**Tasks to perform:**
1) In the piece on ESPN's Fantasy Football auction, rewrite the part starting with "Like James Baldwin" and going on through "the almighty dollar.", changing "almighty dollar" to "biggest paycheck".
2) In the piece on ESPN's Fantasy Football auction, what did the auctioneer hold up before the bidding crowd?

**Passage to read:**
<<<<
There’s nothing new about some people having superiority complex issues. And, just when you think people would have the common sense to say, “Hey, we’ve really been acting out lately, maybe we should pump our brakes,” they go and do something else to ‘justify’ their sense of privilege.

As if marching on the University of Virginia’s campus shouting racial epithets, which ultimately led to three deaths and a number of injuries, having Trump blame “both sides” for the violence, and then having white supremacists all over social media place all of the blame on counter-protesters and the police wasn’t bad enough, they had to make things worse.


If you’re a football fan, then you might play Fantasy. Even if you’re just a sports fan and you leave your TV on ESPN all day everyday, then surely you’ve heard about ESPN’s Fantasy Football auction. That’s right an auction.


It’s bad enough that sports team owners view their players as valuable commodities, but now the average Fantasy Football fan views athletes as commodities as well. In addition to this disheartening viewpoint, the heinous aspect of it is that wealthy business people exploit athletes for their personal gain.

Like James Baldwin said, “To be [Black] in this country and to be relatively conscious, is to be in a rage almost all the time.” Most athletes in particular have made wonderful contributions to the Black community as a whole. It’s great that with the money they make from playing sports, they can help others who come from similar backgrounds. The downfall to that, however, is that athletes have to be subjugated to white privilege, racism, and superiority complexes in order to earn the almighty dollar.


Being Black and conscious, you can’t help but wish that there was a better way for wealth to circulate throughout our community. At the same time, you don’t want to knock athletes for doing the best that they can with the talent that God gave them, in this world that does not have our best interests at heart.


Fantasy football players know how the game works. You bid on the players with the highest stats. That’s bad enough as it is because you’re bidding on a person, not a piece of merchandise. To add insult to injury, ESPN hosted and televised an actual auction where an auctioneer held up cut-outs of football player’s faces before a bidding crowd.
>>>>
**Stored data:**
<<<<
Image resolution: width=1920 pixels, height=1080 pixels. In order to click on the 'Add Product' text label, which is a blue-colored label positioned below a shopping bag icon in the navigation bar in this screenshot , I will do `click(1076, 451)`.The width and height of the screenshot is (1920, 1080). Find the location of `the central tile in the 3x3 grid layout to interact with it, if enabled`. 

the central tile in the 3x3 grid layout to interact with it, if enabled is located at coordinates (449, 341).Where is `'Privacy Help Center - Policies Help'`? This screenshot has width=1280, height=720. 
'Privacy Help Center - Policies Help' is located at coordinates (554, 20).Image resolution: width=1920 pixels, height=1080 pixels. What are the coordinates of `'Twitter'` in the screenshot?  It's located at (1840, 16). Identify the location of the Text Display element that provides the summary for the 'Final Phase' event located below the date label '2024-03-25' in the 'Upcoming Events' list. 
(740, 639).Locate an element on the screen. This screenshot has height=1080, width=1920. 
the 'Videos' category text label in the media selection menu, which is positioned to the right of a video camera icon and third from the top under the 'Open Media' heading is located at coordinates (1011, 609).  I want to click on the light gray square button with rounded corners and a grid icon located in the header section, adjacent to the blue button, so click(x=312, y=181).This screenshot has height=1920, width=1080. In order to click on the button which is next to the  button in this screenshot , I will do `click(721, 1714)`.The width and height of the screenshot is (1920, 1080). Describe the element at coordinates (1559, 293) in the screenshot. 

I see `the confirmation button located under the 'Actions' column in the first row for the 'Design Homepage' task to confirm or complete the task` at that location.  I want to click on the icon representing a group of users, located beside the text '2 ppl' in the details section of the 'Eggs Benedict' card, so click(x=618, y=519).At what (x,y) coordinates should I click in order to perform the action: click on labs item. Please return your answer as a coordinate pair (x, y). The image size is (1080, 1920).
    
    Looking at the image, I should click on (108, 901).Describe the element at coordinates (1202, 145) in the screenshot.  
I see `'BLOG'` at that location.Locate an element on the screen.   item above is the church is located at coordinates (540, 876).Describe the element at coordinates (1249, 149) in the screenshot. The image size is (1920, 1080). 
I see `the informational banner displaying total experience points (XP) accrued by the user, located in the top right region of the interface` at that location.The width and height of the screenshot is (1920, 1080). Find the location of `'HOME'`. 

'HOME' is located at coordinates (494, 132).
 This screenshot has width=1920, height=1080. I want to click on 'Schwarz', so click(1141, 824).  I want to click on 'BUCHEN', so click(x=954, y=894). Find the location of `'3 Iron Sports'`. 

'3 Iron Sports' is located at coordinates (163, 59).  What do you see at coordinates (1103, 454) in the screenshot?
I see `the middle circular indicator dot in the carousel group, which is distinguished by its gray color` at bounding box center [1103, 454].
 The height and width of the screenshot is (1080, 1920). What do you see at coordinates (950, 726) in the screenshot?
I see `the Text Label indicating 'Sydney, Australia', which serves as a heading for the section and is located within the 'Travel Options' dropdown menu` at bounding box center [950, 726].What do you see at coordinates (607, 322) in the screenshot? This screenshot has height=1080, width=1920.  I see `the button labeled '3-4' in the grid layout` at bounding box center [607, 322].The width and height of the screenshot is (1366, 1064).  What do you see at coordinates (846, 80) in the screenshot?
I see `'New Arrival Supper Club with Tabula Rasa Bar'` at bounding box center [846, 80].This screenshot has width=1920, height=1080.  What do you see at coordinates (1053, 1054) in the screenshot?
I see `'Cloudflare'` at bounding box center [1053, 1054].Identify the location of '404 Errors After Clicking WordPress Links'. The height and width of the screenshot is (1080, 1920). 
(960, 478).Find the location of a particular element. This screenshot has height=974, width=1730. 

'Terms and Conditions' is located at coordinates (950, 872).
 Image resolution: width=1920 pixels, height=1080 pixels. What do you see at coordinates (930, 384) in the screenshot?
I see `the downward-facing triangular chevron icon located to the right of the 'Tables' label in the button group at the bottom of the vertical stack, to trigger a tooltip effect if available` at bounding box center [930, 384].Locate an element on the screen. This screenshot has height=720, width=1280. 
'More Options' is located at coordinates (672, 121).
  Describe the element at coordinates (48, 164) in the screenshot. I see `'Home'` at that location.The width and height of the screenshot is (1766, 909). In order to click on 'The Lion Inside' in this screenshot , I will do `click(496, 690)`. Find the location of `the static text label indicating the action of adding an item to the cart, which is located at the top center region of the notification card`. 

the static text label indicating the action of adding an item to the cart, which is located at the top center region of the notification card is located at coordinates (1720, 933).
>>>>
**Responses by item number:**
1)
Like James Baldwin said, “To be [Black] in this country and to be relatively conscious, is to be in a rage almost all the time.” Most athletes in particular have made wonderful contributions to the Black community as a whole. It’s great that with the money they make from playing sports, they can help others who come from similar backgrounds. The downfall to that, however, is that athletes have to be subjugated to white privilege, racism, and superiority complexes in order to earn the biggest paycheck.

2) Cut-outs of football players' faces.